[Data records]
= Beginning of Section =

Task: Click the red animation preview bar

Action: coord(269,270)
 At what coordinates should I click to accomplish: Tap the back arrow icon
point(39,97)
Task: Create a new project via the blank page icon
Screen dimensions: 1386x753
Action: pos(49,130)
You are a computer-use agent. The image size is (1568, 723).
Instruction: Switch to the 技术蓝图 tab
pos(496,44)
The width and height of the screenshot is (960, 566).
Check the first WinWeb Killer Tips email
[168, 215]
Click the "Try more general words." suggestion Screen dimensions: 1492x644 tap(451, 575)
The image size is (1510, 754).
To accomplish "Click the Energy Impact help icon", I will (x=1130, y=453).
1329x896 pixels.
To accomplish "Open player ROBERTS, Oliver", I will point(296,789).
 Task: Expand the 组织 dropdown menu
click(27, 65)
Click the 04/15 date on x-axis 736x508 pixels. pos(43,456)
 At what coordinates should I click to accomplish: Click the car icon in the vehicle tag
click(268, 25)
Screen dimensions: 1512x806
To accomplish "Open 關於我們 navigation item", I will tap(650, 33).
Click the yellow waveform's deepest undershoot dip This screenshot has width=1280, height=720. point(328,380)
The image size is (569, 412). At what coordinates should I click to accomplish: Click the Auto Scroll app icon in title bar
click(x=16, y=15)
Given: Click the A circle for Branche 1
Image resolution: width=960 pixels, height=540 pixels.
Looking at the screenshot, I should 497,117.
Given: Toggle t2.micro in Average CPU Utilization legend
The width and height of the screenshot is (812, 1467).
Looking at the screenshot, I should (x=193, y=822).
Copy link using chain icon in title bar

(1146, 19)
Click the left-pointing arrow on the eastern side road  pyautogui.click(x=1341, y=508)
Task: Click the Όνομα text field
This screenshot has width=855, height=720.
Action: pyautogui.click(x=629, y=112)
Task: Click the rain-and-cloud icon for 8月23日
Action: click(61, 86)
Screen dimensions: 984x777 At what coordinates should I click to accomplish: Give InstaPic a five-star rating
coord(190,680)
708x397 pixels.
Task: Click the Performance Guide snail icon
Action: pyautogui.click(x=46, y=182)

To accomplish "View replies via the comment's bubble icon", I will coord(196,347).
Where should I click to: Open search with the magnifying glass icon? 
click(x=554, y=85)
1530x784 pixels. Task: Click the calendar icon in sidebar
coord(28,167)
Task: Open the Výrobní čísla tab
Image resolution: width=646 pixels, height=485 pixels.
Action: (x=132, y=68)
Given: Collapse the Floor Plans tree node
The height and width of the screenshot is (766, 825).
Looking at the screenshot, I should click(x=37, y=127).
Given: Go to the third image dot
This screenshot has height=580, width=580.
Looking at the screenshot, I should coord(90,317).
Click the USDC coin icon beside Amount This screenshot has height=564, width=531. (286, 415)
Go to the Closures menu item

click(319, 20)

= End of Section =

YOUR INSTRUCTIONS: In the answer, include exactly the lines from the line containing "Task: Open the Výrobní čísla tab" through the end of the data, and nothing else.

FINISHED TASK:
Task: Open the Výrobní čísla tab
Image resolution: width=646 pixels, height=485 pixels.
Action: (x=132, y=68)
Given: Collapse the Floor Plans tree node
The height and width of the screenshot is (766, 825).
Looking at the screenshot, I should click(x=37, y=127).
Given: Go to the third image dot
This screenshot has height=580, width=580.
Looking at the screenshot, I should coord(90,317).
Click the USDC coin icon beside Amount This screenshot has height=564, width=531. (286, 415)
Go to the Closures menu item

click(319, 20)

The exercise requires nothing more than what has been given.